Sorge vor Hackerangriffen
Enno Park, begeistert von der Idee, dass alle seine Ärzte auf korrekte Daten zugreifen könnten, teilte jedoch auch eine Sorge mit Blick auf die Sicherheitssysteme. Durch ein Implantat hat er sein Hörvermögen wiedererlangt und kann nun telefonieren oder – wie zum ersten Mal im Telefónica BASECAMP – an Podiumsdiskussionen teilnehmen. Sein Hörgerät ist jedoch nicht mit dem Internet verbunden und damit im Gegensatz zu vielen anderen Devices vor Hackerangriffen geschützt. Die Vorstellung, dass dies einmal anders sein könnte, mache ihm Angst.
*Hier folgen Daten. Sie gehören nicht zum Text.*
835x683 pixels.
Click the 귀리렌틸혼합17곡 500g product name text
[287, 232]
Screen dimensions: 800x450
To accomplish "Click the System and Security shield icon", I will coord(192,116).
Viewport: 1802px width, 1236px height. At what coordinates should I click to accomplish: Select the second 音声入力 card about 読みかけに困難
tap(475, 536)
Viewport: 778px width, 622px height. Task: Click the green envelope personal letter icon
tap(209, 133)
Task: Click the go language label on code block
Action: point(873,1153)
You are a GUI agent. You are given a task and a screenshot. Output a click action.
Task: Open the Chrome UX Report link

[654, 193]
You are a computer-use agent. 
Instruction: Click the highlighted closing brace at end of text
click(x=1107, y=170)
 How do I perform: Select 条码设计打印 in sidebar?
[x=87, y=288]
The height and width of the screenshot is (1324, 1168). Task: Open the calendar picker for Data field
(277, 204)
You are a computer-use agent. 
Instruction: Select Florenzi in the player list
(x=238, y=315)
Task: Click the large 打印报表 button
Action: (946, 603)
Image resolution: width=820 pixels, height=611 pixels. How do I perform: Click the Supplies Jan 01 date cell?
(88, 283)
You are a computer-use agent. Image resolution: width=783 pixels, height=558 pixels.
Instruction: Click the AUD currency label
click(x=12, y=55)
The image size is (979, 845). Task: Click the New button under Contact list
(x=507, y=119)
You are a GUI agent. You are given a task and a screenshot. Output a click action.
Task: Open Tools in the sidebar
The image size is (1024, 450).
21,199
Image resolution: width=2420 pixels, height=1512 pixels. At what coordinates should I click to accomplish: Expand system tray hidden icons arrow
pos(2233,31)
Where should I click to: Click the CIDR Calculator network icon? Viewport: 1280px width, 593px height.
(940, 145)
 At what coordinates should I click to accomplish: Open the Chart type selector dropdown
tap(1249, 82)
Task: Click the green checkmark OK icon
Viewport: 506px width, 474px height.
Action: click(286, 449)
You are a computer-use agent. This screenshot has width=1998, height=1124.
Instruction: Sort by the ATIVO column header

Viele Gäste im Telefónica BASECAMP teilen diese Befürchtungen. Aus der Luft gegriffen ist sie nicht. Die Cyberattacke durch den CryptoLocker WannaCry Trojaner zeigte beispielhaft die Gefahr für das Gesundheitssystem auf. Der Trojaner hatte es geschafft, in England zahlreiche Krankenhäuser lahmzulegen. Teilweise wurden Patienten gebeten, nicht in die Notaufnahmen zu kommen. Operationen mussten abgesagt werden.
Auch Helios-CEO Francesco de Meo, Chef einer der größten Patientenversorger Europas, sieht die Sicherheit vernetzter Medizingeräte als größere Herausforderung. Er fordert die Hersteller auf, ihre Produkte vor Hackerangriffen zu schützen. „Die Sicherheit vernetzter Medizingeräte ist eine größere Herausforderung als die Sicherheit der Medical Cloud“, betont de Meo.
Die Cloud verändert die Möglichkeiten der Digitalisierung enorm
Chancen aus Angst nicht voranzutreiben war aber keine Option für das Panel. Prof. Dr. Meinel sieht in Big Data großen Nutzen für die Medizin. Sein Institut stellte pünktlich zur Debatte im Telefónica BASECAMP die Gesundheitscloud vor, eine Plattform, die es Patienten ermöglicht, ihre Daten in einem geschützten Raum freiwillig zur Verfügung zu stellen. „Die Cloud verändert die Möglichkeiten der Digitalisierung enorm. Es muss unser Ziel sein, aus möglichst vielen Daten wertvolle medizinische Erkenntnisse zu gewinnen. Für Krankenhäuser ist das bisher schwer, denn ihre Daten dürfen das Silo nicht verlassen“, sagt Meinel. Deshalb will die Initiative seines Instituts Bewegung in das System bringen.
Ein weiteres Pilotprojekt stellte Francesco de Meo vor. In Berlin werden Patienten ermutigt, ihre Gesundheitsdaten mit Helios Kliniken für medizinische Untersuchungen zu teilen. Bereits 400 Patienten nehmen an dem Projekt teil. Es habe allerdings viel Überzeugungsarbeit, Anstrengungen und Geduld gekostet, die Datenschutzbehörde von der Idee zu überzeugen. „Es bedarf nicht nur guter Argumente, sondern man muss auch den Einsatz von Daten zum Wohle des Patienten aufzeigen“, so de Meo. Ein fairer Deal, bei dem am Ende alle Seiten gewinnen.